▶ [Record list]:
........

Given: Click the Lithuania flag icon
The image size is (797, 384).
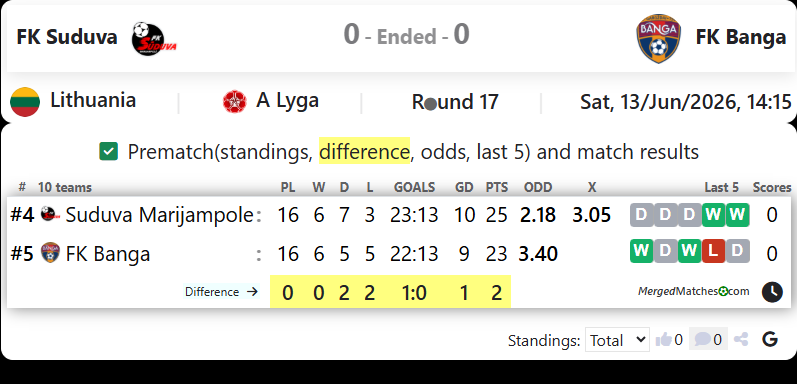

........

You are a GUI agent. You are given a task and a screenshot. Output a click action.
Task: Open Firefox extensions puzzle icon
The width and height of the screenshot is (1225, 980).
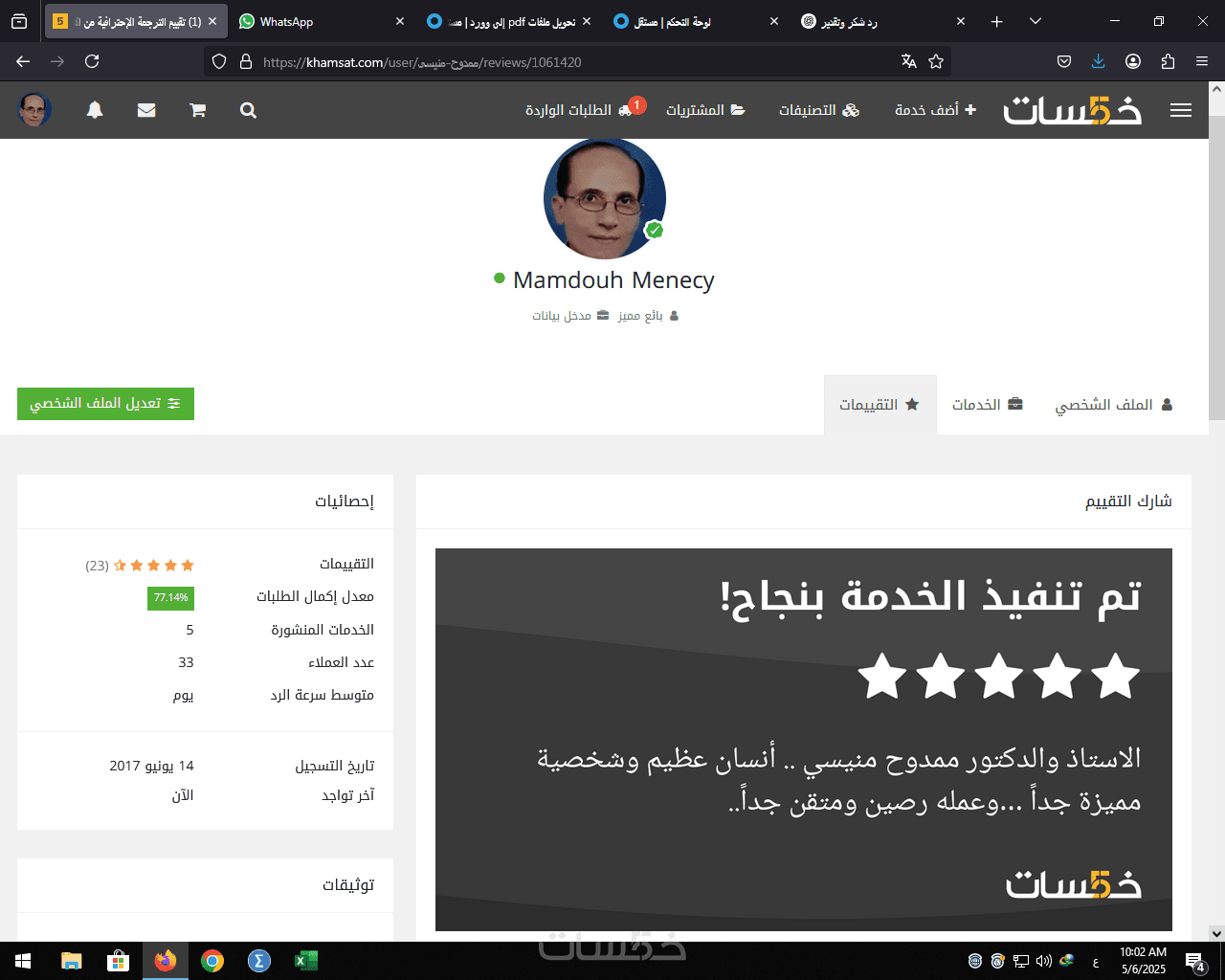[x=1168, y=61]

........

Which lines of the records contain the word "screenshot"? Copy each of them in full.

▶ [Problem solution]:
You are a GUI agent. You are given a task and a screenshot. Output a click action.
The width and height of the screenshot is (1225, 980).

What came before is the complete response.